So … freelancing, eh? That sounds pretty good to me right now, and I shall explain why.

Three weeks ago, I started my five-month internship with a nice little company called Emoxis LLP. It’s a small production house numbering no more than five in terms of full-time staff, occupying a third of an apartment around the East Coast area of Singapore. This whole internship thing is really a school subject at Ngee Ann Polytechnic, and is one of the two centrepieces of the third year curriculum across all diplomas at Ngee Ann. It’s either this, or a final-year project. I chose an internship, and that’s how I end up here, working for Emoxis. It’s probably made worse by the fact that this really is the first job I’ve secured, and not under my own power.

It’s not that bad, though. The people at Emoxis are an open bunch, and despite working in one-third of an apartment in an ancient shophouse subjected to blackouts once in a while, the fact that I’m working in a high income area never goes unnoticed. Mind you, I see a Porsche 911 almost every day, so much that the effect of seeing one is actually starting to wear off on me. There are also some pretty good restaurants and coffee shops nearby too. There’s one that sells Korean, another that sells Chinese, and then there are the local shops that sell the all-too-common chicken rice and variants thereof. The best part of all is that it’s only eleven bus-stops from my house, and I have a direct bus to get there – mind you, if my job ended at 6.30 pm, I won’t even take the bus; I’ll walk the 3.5 km from work every day.

I still have seventeen weeks of my internship to go, but I’ve already learnt so much from Emoxis … and not just in terms of software proficiency either. There’s their whole pipeline for organising files, which was a massive headache on my first day (and it still is), and an extremely specific way of packaging stuff for clients (deviate from this method by a millimetre, and get blasted for it). Then there’s my boss, who’s a bit temperamental, especially if I try asking him for advice too much, or if I work too slowly (which I am, regrettably, because I’m a stickler for accuracy). They also have some pretty cool tools and utilities to do some things, like that Canon Pixma printer that can print CD labels, or Sorenson Squeeze, which they’ve modified so that it converts files into web and DVD formats just by throwing the files into it. Some of their computers even have an Uninterruptible Power Supply (UPS), which is essentially a backup battery in the event of a power failure. The UPSes came in handy today, because there was a blackout in the late afternoon, no more than a millisecond after I saved my work.

The one thing I’ve learned that I think is the most important, however, is not any of these. It’s from the group of people that Emoxis outsources jobs to when they don’t have enough hands to handle every single project under their belt. That’s right, I get to meet real freelancers while at work.

Both my mum and sister have told me several times in the past that being a freelancer in Singapore is extremely difficult, and for good reason. Freelancers do not have many benefits that employees have. Employer-contributed pension funds, for instance, or paid leaves. There is, however, one thing that being a freelancer provides that being an employee can hardly ever provide: personal time.
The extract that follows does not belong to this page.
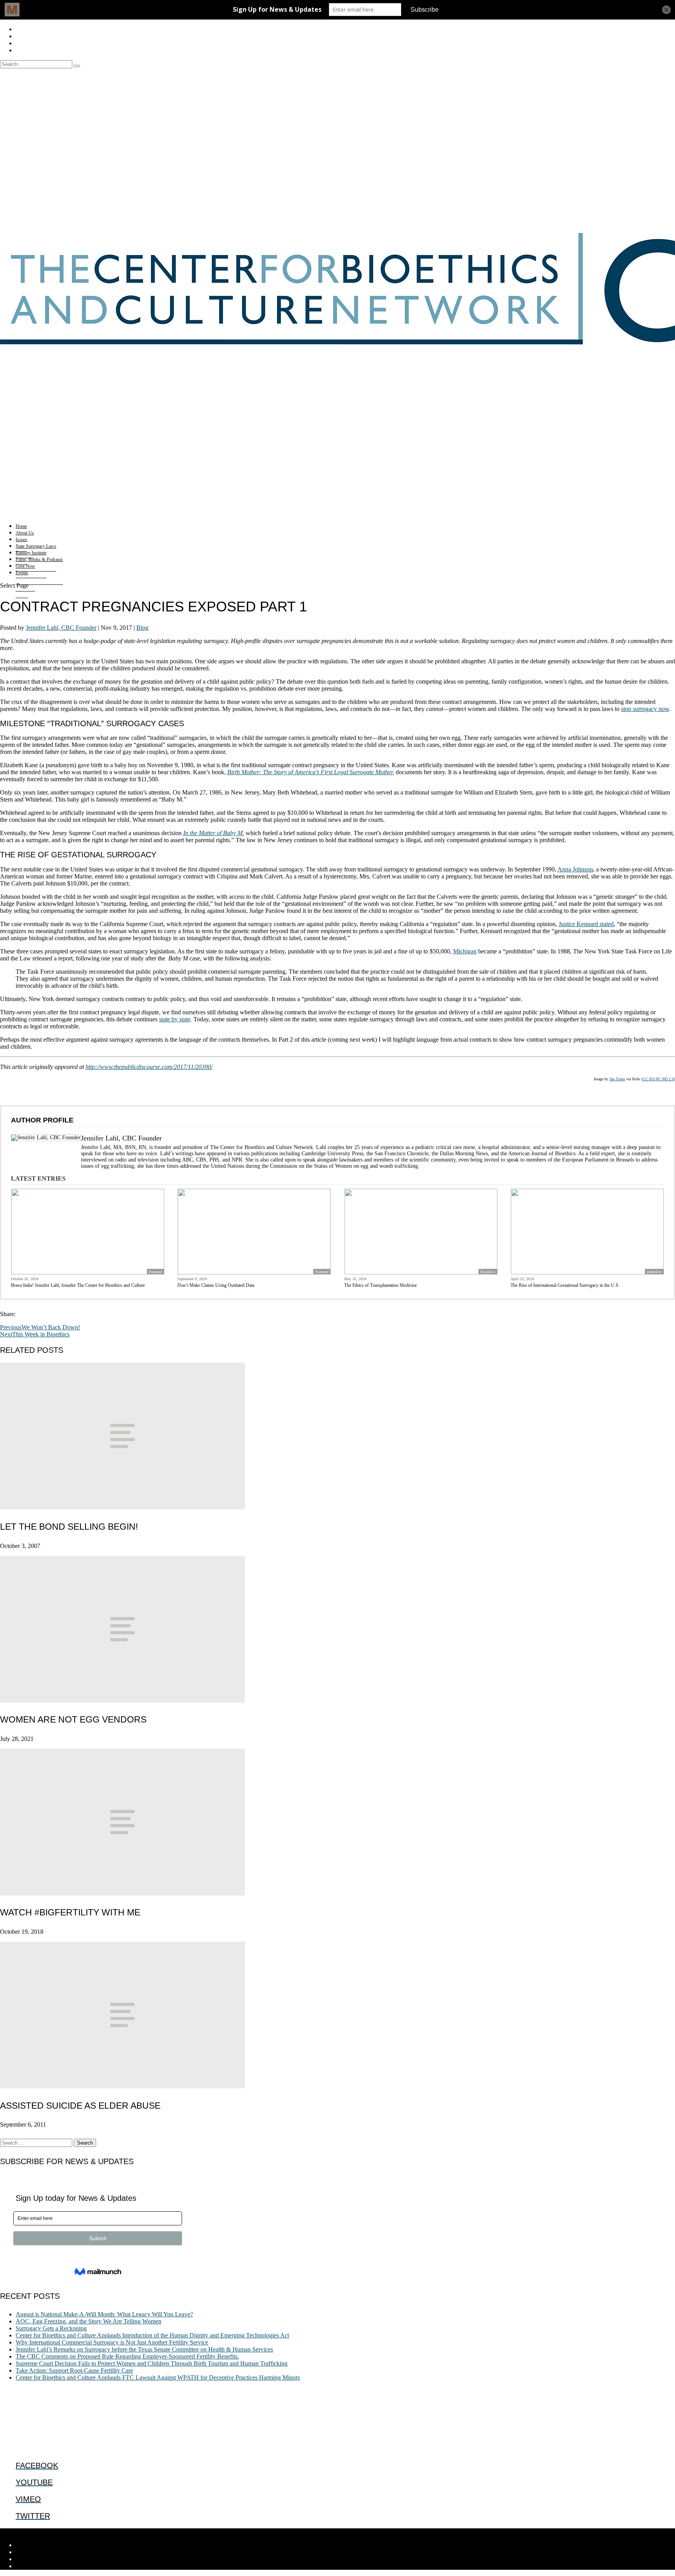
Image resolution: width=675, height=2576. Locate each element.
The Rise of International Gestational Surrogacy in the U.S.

I value personal time far more than I do a stable salary. Fine, it’s probably because I’m still 19 and a naive moron, but that’s how I feel right now. I know how to scrimp if I really have to, so I don’t need a lot of cash to sustain myself. I take great pride in being self-sufficient in nearly all respects – something that I cannot really be happy about if I’m an employee, since I get a set amount of cash every month due to several lines of text typewritten on a piece of wood signed by my boss and me.

Yes, being a freelancer is difficult; the two freelancers I’ve met at Emoxis said this to me on separate occasions when I asked them. However, this seems like the path I’m going to take, given that the industry I’m going to work in is far too small in Singapore, and because I have neither the desire nor the money to find a job in another country. I mean, I’d like to work in Finland if I’m that capable, but I’m not expecting that to ever happen, so I’m stuck here.

And, like I said before, I’d rather work for myself than work for money. I can stretch a dollar to as far as it can go without breaking. All that’s left is my capability in this industry, and that, really, is up to me to sort out.

I’m hoping that my internship will give me the know-how to be good at what I do. Even if it only gets me half the way there, I’ll learn how to do the rest myself – which, ironically, is something my boss is trying to teach me at this point in time.

On a final note, I acknowledge that I don’t post often here. My reason is simple: there’s nothing worthy to post about. If it’s about complaining, it’s not worth a mention here. This is especially more so since I tend to completely squish other people’s toes when I make a blunt statement. I’ve seen how other people got into trouble with the government and/or the people for being an arse on the Internet; I do not wish to be like them. Complaints are a very personal thing, and that’s what a diary is for. Trust me, there are enough people complaining on the Internet to make your head explode.